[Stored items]
=== Section Start ===

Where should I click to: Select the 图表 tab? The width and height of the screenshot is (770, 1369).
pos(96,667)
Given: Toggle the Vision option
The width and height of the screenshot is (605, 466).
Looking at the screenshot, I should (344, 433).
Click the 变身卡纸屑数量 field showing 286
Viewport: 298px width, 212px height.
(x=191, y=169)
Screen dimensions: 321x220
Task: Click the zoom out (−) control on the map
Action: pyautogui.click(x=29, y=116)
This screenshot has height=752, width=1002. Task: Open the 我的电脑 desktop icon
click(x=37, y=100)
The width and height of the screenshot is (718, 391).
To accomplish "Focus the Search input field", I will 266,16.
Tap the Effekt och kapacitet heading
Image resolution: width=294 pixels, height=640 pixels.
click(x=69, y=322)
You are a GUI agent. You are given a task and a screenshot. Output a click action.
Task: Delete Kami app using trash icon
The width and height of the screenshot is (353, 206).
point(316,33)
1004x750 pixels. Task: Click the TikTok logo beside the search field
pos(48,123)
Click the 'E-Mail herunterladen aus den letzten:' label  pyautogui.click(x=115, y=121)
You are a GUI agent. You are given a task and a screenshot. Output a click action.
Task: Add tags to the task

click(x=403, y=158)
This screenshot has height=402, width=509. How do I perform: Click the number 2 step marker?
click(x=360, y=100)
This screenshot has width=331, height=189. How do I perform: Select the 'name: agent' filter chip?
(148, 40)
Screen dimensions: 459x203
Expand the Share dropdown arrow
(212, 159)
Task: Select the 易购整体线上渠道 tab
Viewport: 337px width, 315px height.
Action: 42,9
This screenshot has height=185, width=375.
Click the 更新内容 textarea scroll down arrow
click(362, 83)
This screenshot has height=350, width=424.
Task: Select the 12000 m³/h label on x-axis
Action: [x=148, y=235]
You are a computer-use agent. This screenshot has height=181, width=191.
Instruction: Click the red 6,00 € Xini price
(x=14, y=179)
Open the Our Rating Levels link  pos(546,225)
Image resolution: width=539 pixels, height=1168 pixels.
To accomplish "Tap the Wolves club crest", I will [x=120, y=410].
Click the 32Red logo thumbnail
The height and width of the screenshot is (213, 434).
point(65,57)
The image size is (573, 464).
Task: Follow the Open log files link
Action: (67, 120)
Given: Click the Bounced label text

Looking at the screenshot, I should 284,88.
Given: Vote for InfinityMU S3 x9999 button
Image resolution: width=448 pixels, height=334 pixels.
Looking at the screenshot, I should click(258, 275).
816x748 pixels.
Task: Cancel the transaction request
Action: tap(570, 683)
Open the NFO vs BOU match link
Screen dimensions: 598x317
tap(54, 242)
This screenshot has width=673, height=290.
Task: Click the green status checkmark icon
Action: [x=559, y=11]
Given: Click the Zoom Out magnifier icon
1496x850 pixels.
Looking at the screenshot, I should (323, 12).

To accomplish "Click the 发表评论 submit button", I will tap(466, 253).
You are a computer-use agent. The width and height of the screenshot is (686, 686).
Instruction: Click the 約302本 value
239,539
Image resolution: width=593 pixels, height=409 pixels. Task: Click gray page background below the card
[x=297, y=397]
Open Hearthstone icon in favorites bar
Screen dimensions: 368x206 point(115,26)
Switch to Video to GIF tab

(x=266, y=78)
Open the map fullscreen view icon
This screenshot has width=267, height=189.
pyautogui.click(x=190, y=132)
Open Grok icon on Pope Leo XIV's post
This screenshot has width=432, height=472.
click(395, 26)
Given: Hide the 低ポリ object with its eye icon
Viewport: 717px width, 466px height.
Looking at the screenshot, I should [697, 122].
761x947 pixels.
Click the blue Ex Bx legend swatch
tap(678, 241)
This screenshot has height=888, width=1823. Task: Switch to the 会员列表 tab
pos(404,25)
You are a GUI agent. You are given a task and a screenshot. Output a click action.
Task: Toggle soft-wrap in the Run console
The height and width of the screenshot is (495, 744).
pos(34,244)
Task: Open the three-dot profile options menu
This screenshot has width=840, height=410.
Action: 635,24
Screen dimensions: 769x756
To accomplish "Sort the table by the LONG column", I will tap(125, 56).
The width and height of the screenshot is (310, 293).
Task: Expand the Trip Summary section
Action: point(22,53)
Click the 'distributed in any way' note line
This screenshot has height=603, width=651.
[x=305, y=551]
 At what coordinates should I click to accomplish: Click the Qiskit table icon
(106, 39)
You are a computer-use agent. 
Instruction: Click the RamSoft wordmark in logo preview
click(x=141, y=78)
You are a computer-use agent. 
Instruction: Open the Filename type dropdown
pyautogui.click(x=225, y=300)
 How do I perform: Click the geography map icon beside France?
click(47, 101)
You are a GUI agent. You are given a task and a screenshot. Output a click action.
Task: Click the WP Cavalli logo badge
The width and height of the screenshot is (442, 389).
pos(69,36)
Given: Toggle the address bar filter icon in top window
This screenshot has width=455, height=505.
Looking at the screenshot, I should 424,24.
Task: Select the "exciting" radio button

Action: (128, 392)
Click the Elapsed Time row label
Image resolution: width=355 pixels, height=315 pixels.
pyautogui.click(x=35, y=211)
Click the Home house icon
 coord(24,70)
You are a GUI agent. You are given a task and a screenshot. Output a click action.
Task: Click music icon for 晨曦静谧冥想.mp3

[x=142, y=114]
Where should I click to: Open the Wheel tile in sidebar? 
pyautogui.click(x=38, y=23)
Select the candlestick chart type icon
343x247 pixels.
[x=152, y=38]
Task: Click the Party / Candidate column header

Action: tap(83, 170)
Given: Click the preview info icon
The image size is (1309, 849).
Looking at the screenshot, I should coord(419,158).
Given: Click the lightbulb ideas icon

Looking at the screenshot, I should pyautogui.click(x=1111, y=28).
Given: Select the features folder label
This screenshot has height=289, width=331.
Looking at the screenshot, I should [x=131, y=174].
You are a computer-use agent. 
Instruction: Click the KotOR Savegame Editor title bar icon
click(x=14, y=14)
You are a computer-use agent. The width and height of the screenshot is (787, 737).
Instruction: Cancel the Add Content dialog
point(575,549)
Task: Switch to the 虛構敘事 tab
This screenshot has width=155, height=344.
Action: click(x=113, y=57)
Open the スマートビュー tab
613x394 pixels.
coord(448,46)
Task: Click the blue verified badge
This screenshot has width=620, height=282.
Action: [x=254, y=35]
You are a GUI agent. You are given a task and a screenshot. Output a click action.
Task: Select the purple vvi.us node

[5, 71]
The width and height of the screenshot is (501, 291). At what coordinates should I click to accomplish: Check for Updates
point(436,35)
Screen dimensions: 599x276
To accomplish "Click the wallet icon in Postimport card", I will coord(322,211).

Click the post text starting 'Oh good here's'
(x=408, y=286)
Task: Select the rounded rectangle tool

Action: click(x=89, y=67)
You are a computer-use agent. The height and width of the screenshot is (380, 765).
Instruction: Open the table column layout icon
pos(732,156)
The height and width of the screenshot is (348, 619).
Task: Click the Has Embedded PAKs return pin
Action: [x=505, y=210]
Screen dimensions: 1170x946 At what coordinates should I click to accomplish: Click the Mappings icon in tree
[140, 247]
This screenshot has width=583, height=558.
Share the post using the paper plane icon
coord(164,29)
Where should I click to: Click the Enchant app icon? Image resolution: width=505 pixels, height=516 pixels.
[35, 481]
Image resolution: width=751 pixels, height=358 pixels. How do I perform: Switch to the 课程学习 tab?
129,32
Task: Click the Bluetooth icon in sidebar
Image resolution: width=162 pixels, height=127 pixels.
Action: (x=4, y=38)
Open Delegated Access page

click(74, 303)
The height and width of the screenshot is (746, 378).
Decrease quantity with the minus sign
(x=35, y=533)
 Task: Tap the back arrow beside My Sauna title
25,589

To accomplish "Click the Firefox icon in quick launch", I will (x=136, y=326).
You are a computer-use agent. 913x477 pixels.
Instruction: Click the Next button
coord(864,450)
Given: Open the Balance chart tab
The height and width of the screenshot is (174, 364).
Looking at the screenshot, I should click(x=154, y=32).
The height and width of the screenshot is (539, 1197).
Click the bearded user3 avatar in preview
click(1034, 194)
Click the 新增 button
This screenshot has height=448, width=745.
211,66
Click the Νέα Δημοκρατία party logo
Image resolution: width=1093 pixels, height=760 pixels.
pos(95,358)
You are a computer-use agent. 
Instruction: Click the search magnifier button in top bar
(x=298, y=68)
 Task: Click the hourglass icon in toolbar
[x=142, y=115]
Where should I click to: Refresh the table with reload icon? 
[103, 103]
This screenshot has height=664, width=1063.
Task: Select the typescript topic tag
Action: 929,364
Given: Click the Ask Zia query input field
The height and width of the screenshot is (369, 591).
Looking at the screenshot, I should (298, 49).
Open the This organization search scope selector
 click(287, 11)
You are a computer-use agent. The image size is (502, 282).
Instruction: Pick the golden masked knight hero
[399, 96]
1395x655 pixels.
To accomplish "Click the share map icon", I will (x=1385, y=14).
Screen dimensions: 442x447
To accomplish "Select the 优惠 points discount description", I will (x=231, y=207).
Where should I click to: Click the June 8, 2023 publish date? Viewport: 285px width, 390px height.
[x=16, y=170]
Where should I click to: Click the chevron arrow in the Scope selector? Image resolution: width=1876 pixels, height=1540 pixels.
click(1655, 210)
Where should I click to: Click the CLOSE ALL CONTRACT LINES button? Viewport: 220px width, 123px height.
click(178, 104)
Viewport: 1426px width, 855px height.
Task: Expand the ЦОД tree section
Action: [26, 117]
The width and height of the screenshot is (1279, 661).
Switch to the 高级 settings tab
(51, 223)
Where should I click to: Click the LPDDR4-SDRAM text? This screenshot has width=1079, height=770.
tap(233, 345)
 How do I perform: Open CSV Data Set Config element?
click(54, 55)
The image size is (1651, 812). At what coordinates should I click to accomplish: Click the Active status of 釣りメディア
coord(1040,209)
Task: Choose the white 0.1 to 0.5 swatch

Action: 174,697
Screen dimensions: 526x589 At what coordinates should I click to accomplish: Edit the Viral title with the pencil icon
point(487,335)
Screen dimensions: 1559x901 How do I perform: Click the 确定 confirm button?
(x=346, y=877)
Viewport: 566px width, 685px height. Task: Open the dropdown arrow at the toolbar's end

=== Section End ===

Exactly as they stand, set down the lines from the top of the data through the line with "Click the 变身卡纸屑数量 field showing 286".

### YOUR SOLUTION
Where should I click to: Select the 图表 tab? The width and height of the screenshot is (770, 1369).
pos(96,667)
Given: Toggle the Vision option
The width and height of the screenshot is (605, 466).
Looking at the screenshot, I should (344, 433).
Click the 变身卡纸屑数量 field showing 286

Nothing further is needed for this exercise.